Data for the task ->

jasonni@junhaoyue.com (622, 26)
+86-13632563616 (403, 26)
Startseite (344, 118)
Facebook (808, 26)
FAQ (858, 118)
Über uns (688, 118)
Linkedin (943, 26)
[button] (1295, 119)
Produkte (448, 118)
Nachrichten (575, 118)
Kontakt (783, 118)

==

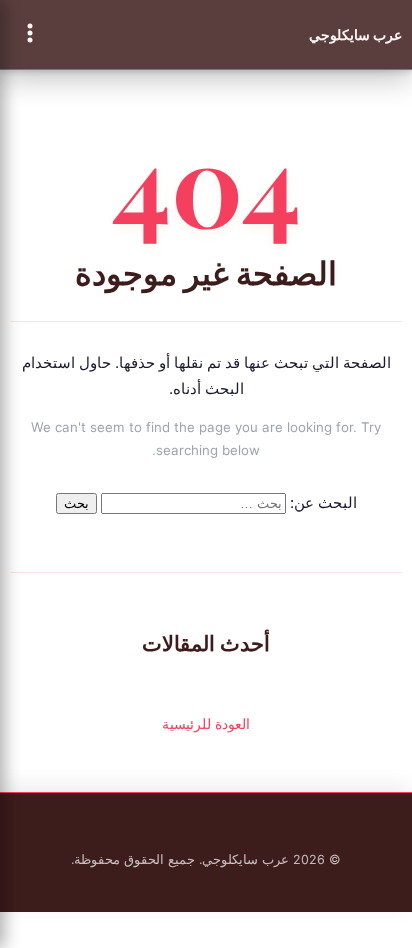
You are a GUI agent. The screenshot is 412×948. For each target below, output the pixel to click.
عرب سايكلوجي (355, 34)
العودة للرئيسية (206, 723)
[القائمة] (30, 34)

Task -> Above are the records. Copy the lines beginning at the one that has "Facebook (808, 26)" and ending with the one that has "Kontakt (783, 118)", unchanged.

Problem solution ->
Facebook (808, 26)
FAQ (858, 118)
Über uns (688, 118)
Linkedin (943, 26)
[button] (1295, 119)
Produkte (448, 118)
Nachrichten (575, 118)
Kontakt (783, 118)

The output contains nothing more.